===== Data to use

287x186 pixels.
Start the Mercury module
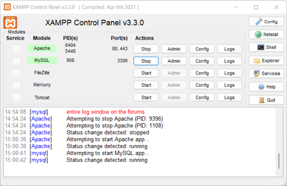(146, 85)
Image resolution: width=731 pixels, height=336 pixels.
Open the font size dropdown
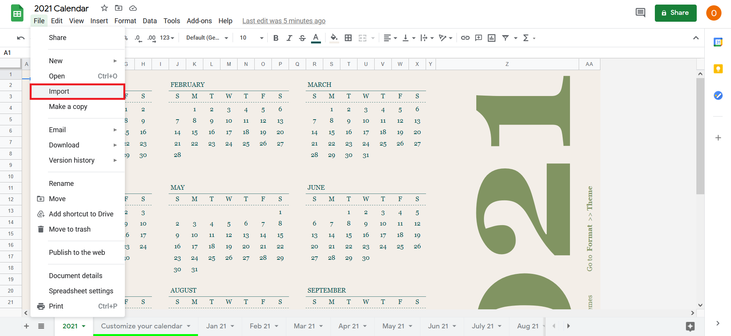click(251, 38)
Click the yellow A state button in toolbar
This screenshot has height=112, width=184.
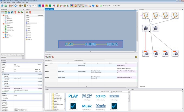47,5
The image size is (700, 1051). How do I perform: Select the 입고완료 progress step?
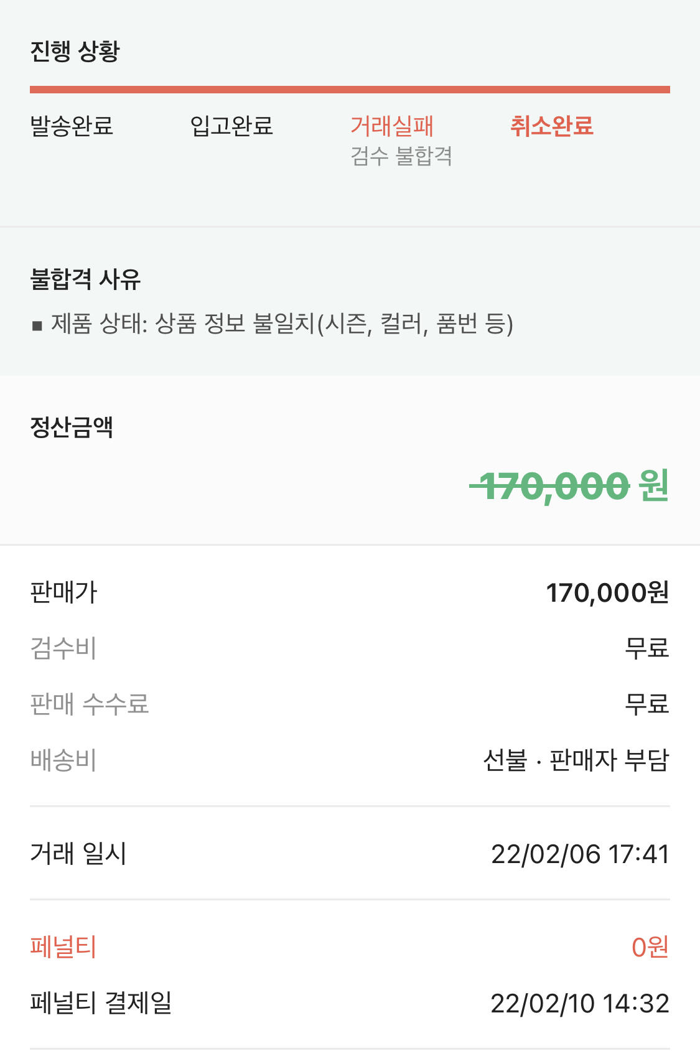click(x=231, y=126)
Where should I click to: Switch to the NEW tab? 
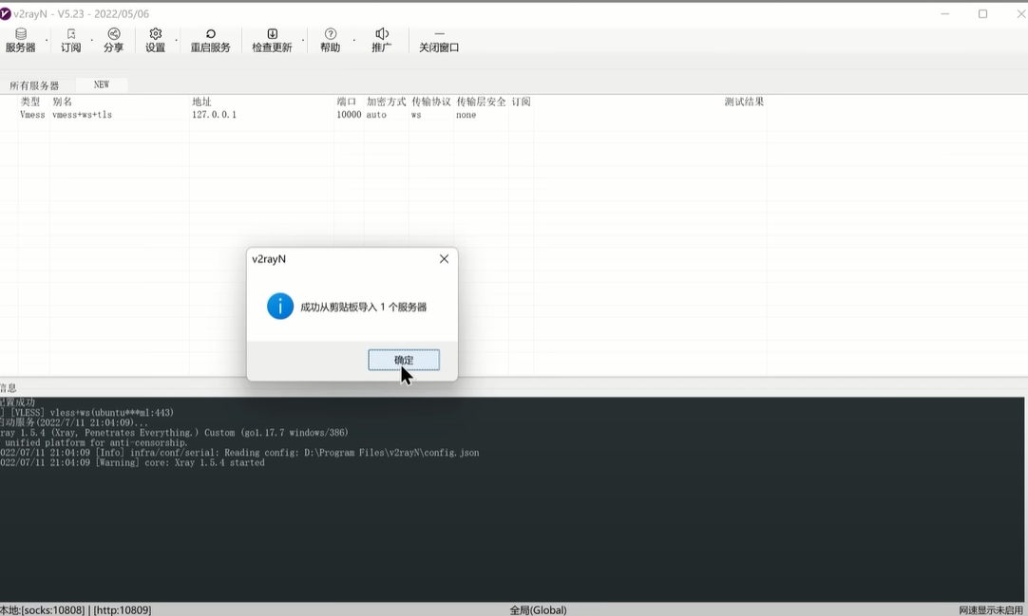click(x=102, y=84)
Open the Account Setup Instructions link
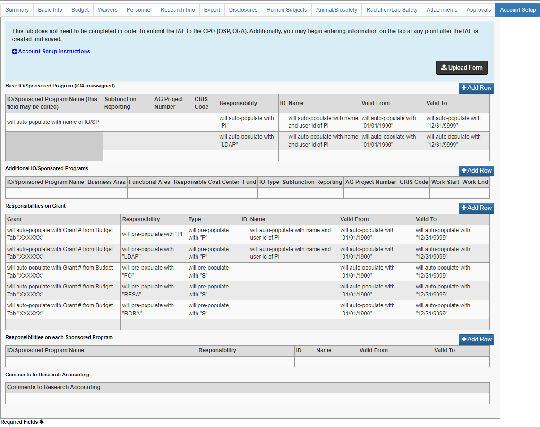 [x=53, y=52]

==========

• Task goal: Wherever the string "pixels" shows up in a line of the records, count that line once. Report the total alone.

• Answer box: 2